■ **Esercizi da svolgere**:
a) Nel brano su Joyce e la medicina, per quale motivo Joyce si vedeva bene nella doppia veste di medico e di scrittore?
b) Ricopia parola per parola il passo del brano su Joyce e la medicina compreso tra "Difatti, dopo essersi" e "medicina a Dublino.", estremi inclusi.

------ Brano proposto

Lei ha davvero lo spirito del medico, penso; è così severo con la nostra natura umana.
Harriet Weaver
Miss Weaver aveva davvero intuito non solo il genio, ma anche il carattere e i gusti del suo protetto, non immaginando neanche, evidentemente, quanto fosse andata vicino alla realtà. Infatti, Joyce le rispose, compiaciuto e scherzoso: “Ho letto con interesse quanto lei mi ha detto nella sua ultima lettera, giacché effettivamente mi misi a studiare medicina tre volte, a Dublino, a Parigi, e poi di nuovo a Dublino. Sarei stato ancor più disastroso per la società di quanto non lo sia attualmente, se avessi continuato” [1].
Difatti, dopo essersi laureato a Dublino in lettere moderne, Joyce si era iscritto – nella primavera del 1902 – alla S. Cecilia Medical School. Si vedeva bene, in prospettiva, nella doppia veste di medico e di scrittore, grazie agli agi che immaginava gli sarebbero stati consentiti dalla prima professione. Richard Ellmann, suo biografo, ritiene che il vero paziente di James fosse in prospettiva l’Irlanda intera, da anatomizzare e da purgare . Fatto sta che già a ottobre, all’inizio dei corsi di biologia chimica e fisica, ogni sacro furore sembrava spento. Tentò di ravvivarlo cambiando università e iscrivendosi alla facoltà di medicina della Sorbona, trasferendosi a Parigi. Ma anche il tentativo di studiare in Francia fallì e James provò un’ultima volta a studiare medicina a Dublino.
Perché così tanta voglia e così poca determinazione? Probabilmente, sulla sua decisione di studiare medicina oltre alla speranza di un buon guadagno pesarono retaggi e vicende familiari. Anche il padre John da ragazzo si era iscritto a medicina all’Università di Cork, interrompendo presto gli studi: James avrebbe voluto riuscire lì dove il padre aveva fallito? Nel marzo del 1902, suo fratello minore, George, aveva contratto una febbre tifoidea che esitò poi in una peritonite che lo portò alla morte. Neanche un mese dopo, in aprile, James si iscrisse a medicina. Inoltre, quando poi si reiscrisse per la seconda volta a Dublino, tornando da Parigi, sua madre May era gravemente ammalata e sarebbe morta di lì a poco – nel 1903 – per un tumore epatico. Come se, inconsciamente, James avesse voluto impegnare la propria intelligenza per salvare i suoi cari, in particolare la madre, dal momento che non poteva più pregare per lei, avendo perso quella fede cattolica in cui era stato cresciuto.

------------
------ Dati forniti

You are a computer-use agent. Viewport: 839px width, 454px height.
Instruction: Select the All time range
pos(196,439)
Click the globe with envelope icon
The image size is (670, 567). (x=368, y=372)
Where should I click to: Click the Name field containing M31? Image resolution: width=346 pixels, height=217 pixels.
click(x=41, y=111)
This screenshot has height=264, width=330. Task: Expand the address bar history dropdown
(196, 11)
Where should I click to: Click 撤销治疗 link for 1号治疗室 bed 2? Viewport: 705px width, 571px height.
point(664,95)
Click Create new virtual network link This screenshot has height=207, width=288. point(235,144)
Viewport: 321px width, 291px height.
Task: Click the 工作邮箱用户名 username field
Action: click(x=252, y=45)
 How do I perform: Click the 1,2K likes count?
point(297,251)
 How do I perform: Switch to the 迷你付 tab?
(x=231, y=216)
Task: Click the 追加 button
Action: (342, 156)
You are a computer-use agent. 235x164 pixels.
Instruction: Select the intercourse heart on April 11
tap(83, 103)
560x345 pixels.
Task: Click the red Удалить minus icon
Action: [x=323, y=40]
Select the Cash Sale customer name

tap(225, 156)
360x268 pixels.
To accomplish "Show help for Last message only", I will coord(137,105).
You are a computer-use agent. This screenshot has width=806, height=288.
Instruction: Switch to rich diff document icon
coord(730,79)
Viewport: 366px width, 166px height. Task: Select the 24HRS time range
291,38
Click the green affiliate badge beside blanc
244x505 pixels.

------------
------ Dati forniti

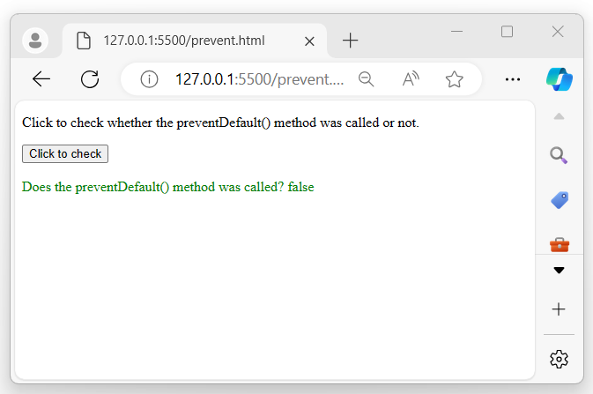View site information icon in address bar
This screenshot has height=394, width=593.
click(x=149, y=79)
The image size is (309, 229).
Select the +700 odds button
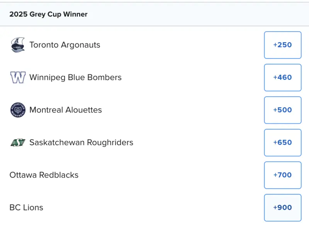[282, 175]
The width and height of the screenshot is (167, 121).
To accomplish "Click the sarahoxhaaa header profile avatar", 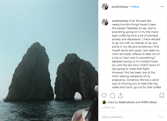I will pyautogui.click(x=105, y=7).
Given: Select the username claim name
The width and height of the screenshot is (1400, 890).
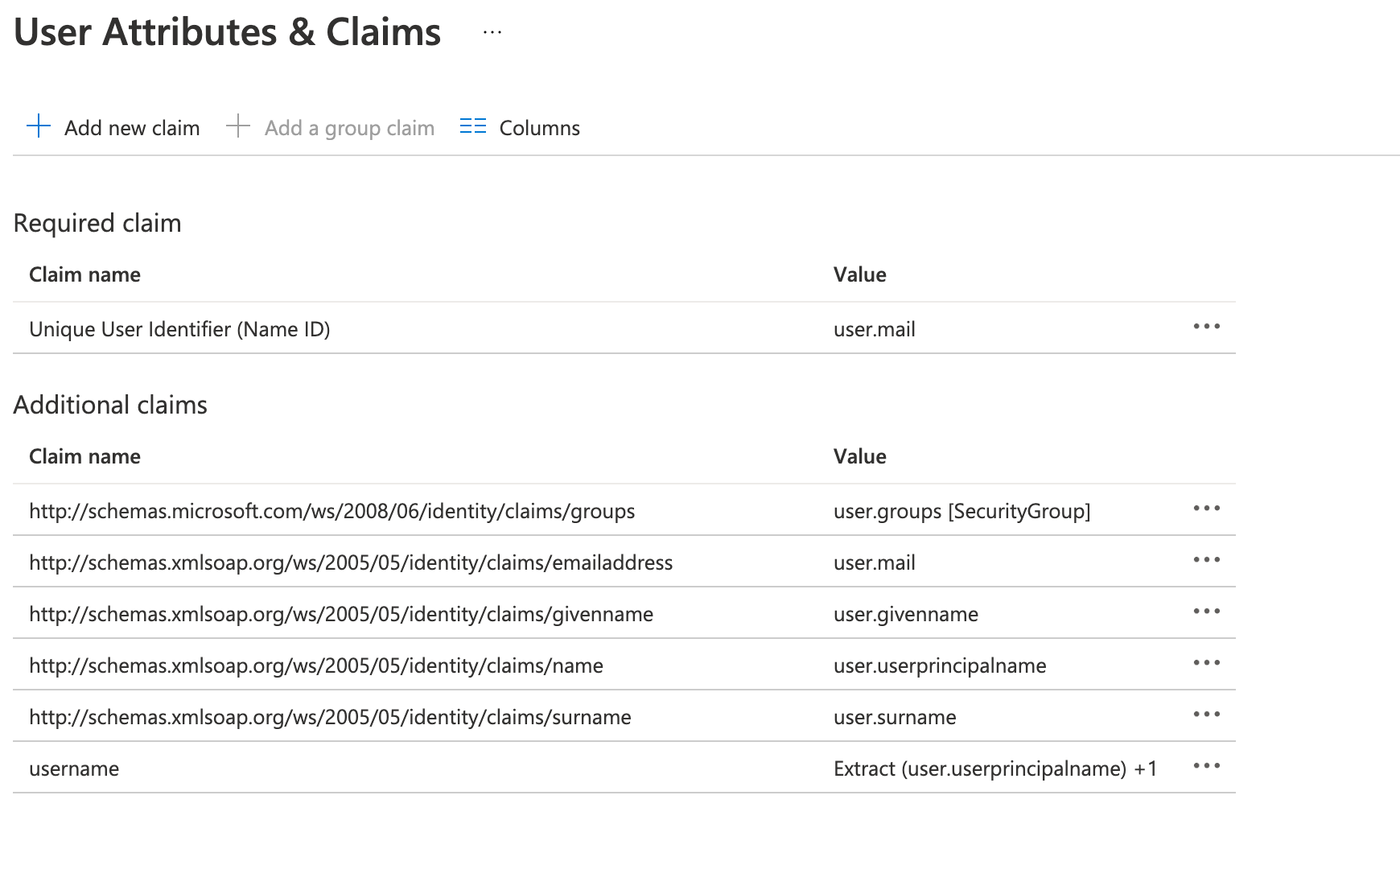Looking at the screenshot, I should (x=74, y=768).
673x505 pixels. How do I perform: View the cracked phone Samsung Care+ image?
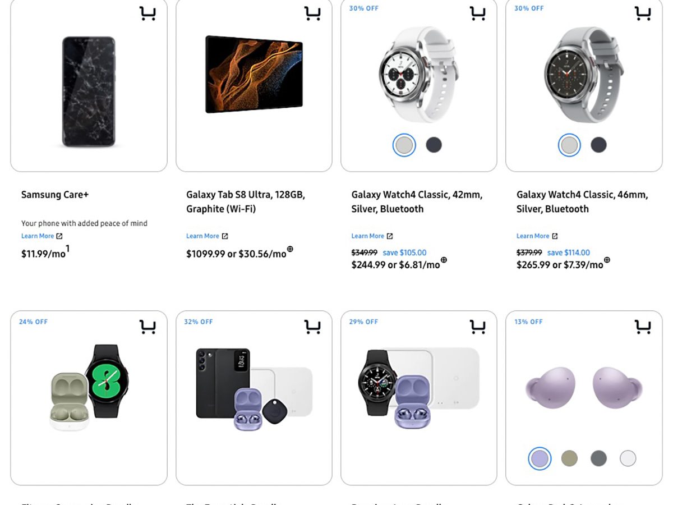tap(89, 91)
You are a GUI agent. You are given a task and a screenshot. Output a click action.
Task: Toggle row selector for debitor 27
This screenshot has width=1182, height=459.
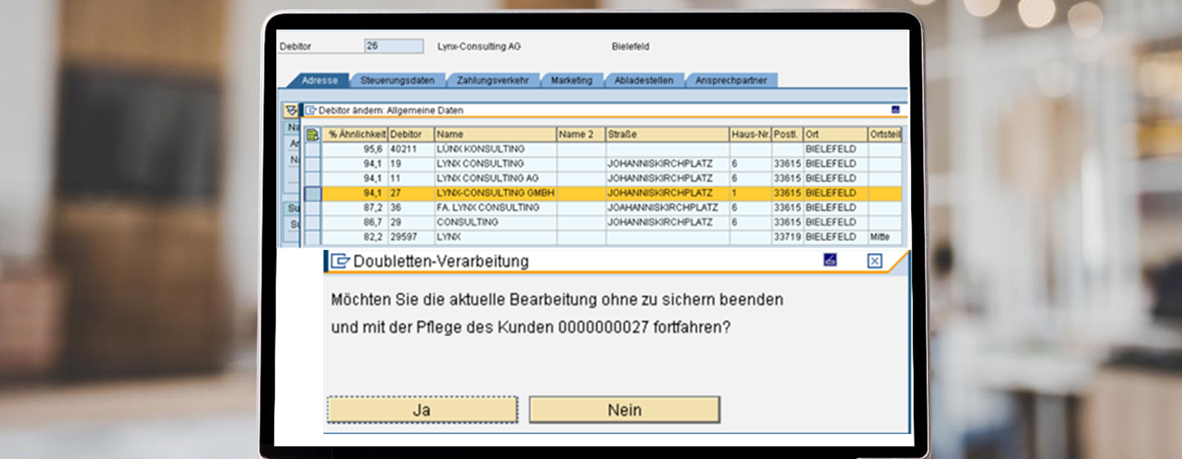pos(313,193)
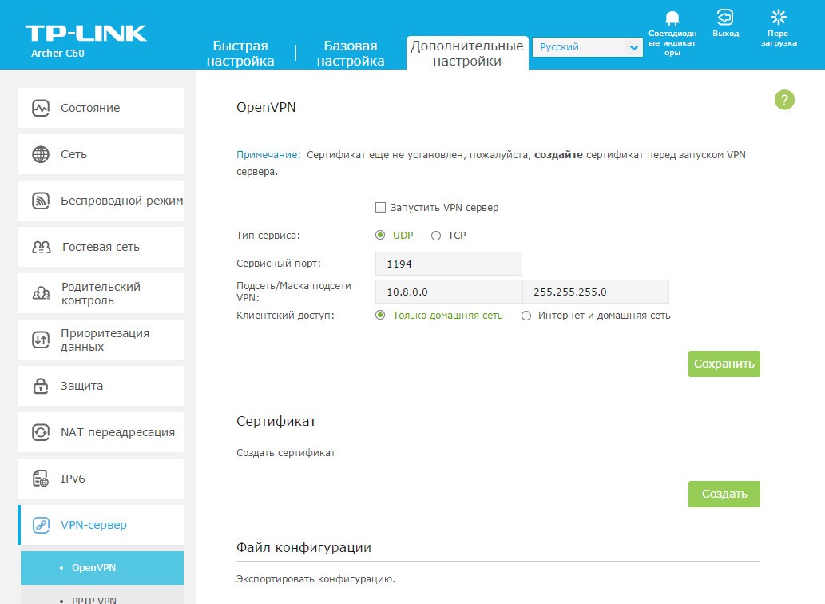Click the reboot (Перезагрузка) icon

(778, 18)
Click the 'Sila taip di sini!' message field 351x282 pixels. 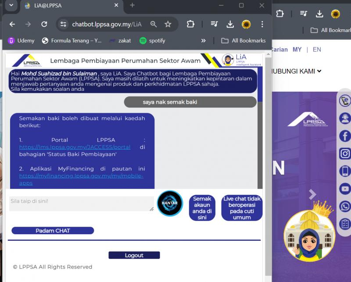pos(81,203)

------------
------ Dati forniti

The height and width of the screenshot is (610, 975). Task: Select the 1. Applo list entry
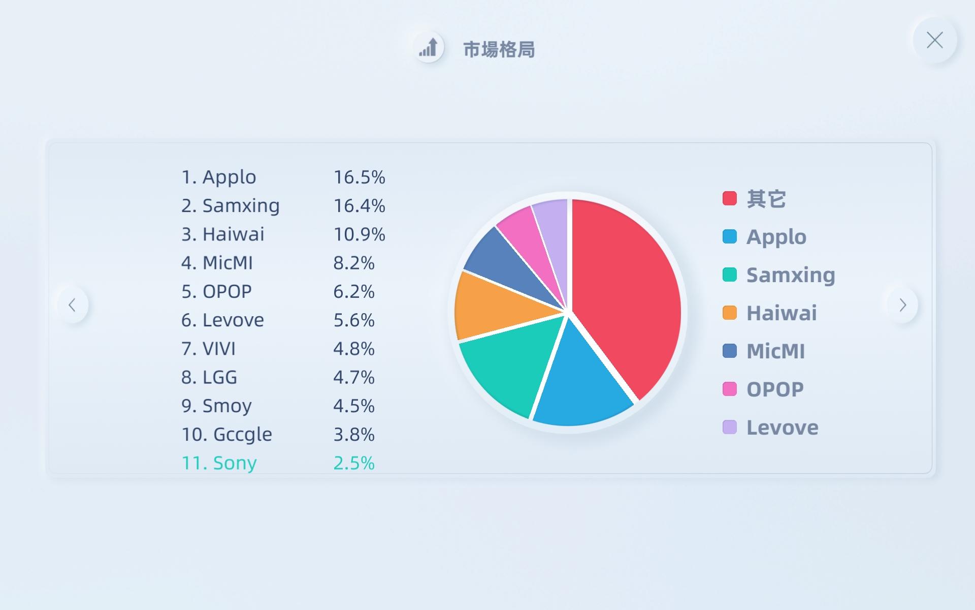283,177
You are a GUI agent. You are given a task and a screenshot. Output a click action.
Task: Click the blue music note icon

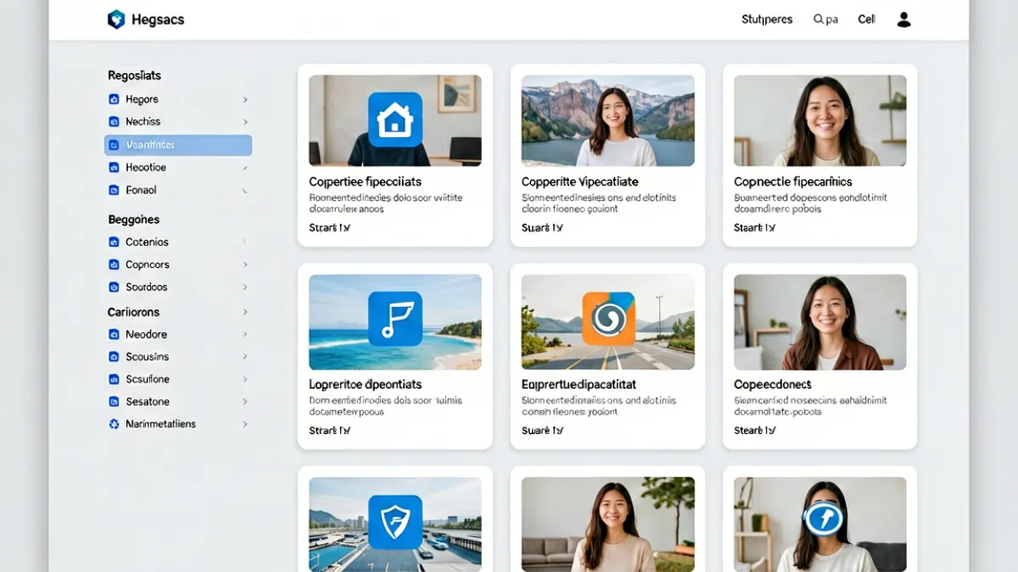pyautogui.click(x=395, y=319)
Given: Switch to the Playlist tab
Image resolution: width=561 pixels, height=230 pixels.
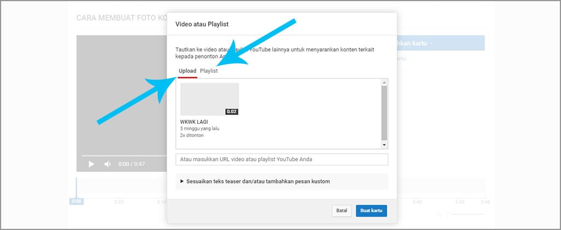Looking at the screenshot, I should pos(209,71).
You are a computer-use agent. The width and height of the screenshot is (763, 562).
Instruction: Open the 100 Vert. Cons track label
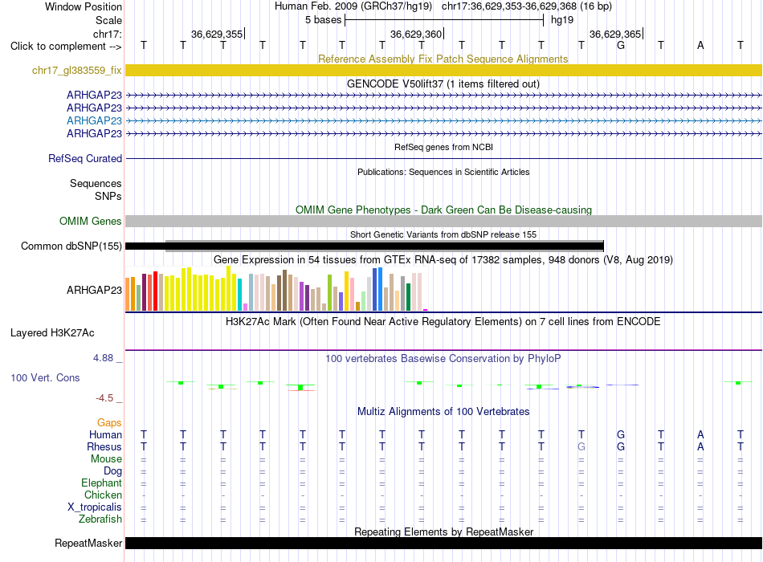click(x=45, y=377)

------------

■ **Soluzioni degli esercizi**:
a) Si vedeva bene in quella doppia veste grazie agli agi che, secondo lui, la prima professione, quella di medico, gli avrebbe consentito.

b)
Difatti, dopo essersi laureato a Dublino in lettere moderne, Joyce si era iscritto – nella primavera del 1902 – alla S. Cecilia Medical School. Si vedeva bene, in prospettiva, nella doppia veste di medico e di scrittore, grazie agli agi che immaginava gli sarebbero stati consentiti dalla prima professione. Richard Ellmann, suo biografo, ritiene che il vero paziente di James fosse in prospettiva l’Irlanda intera, da anatomizzare e da purgare . Fatto sta che già a ottobre, all’inizio dei corsi di biologia chimica e fisica, ogni sacro furore sembrava spento. Tentò di ravvivarlo cambiando università e iscrivendosi alla facoltà di medicina della Sorbona, trasferendosi a Parigi. Ma anche il tentativo di studiare in Francia fallì e James provò un’ultima volta a studiare medicina a Dublino.